“Daqui deduz-se claramente qual é a natureza e a função do escravo: aquele que por natureza, não pertence a si mesmo, senão a outro, sendo homem, esse é naturalmente escravo; é coisa de outro, aquele homem que, a despeito da sua condição de homem, é uma propriedade e uma propriedade sendo, de outra, apenas instrumento de ação, bem distinta do proprietário.”
(ARISTÓTELES, Política, Livro I, 4, 1253b 25 ss. In: PINSKY, Jaime. 100 textos de História Antiga. 7 ed.
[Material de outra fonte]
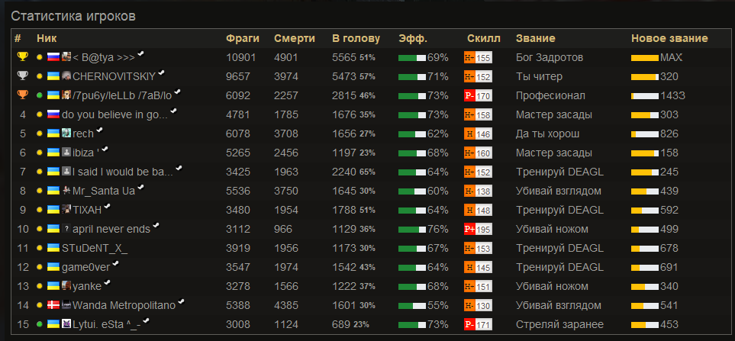Sort table by Смерти column header
Image resolution: width=735 pixels, height=341 pixels.
(x=295, y=38)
São Paulo: Contexto, 2000. p. 12.)
Sobre a escravidão afirma-se:
I. Em Esparta os hilotas eram servos de propriedade do Estado, descendentes de povos dominados, não possuíam direitos políticos e eram explorados no trabalho diário pelos espartanos.
II. Na pólis de Atenas a escravidão por dívidas foi suprimida por Sólon, que posteriormente estendeu o benefício aos que se tornaram escravos por aprisionamentos em guerras, quando puderam ser considerados cidadãos atenienses.
III. No Brasil o escravo poderia conquistar sua liberdade através da alforria, geralmente o escravo pagava por ela, e em alguns casos, poderia ser liberto por testamento quando da morte do seu dono.
IV. A liberdade do escravo no Brasil dava a chance de este ascender socialmente, ao que diversos libertos acabavam tornando-se proprietários de escravos.